EXERCISE GOAL:
Repeat exactly the lines beginning at the one that contains "The image size is (634, 363)." and running to the end of the material. Omit the pictures.

▶

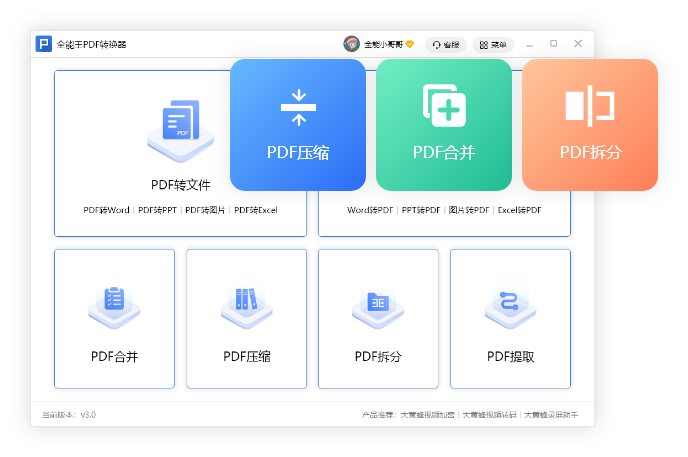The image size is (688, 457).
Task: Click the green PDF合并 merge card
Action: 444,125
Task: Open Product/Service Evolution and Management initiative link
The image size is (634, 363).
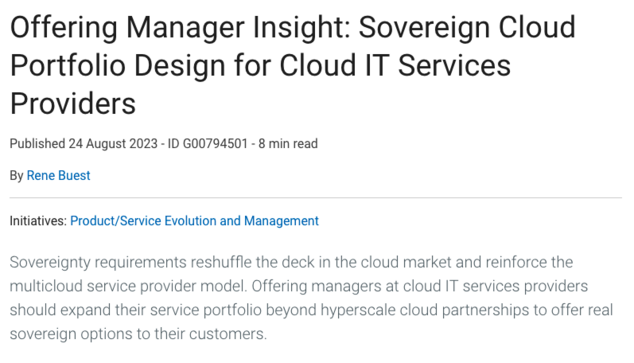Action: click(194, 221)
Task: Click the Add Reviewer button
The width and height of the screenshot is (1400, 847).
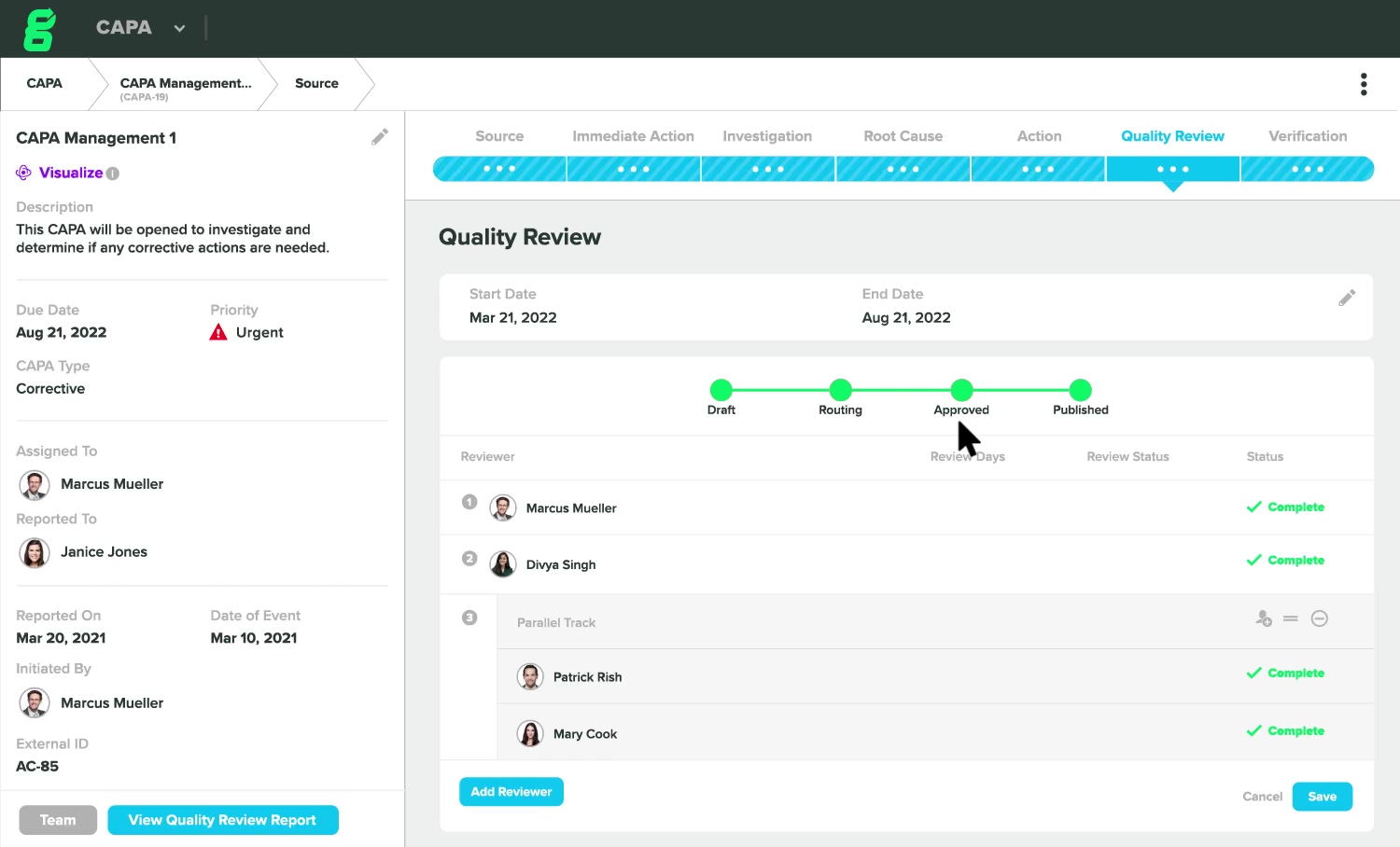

◀

EXERCISE RESPONSE:
The image size is (634, 363).
Action: click(194, 221)
Task: Click the Add Reviewer button
The width and height of the screenshot is (1400, 847).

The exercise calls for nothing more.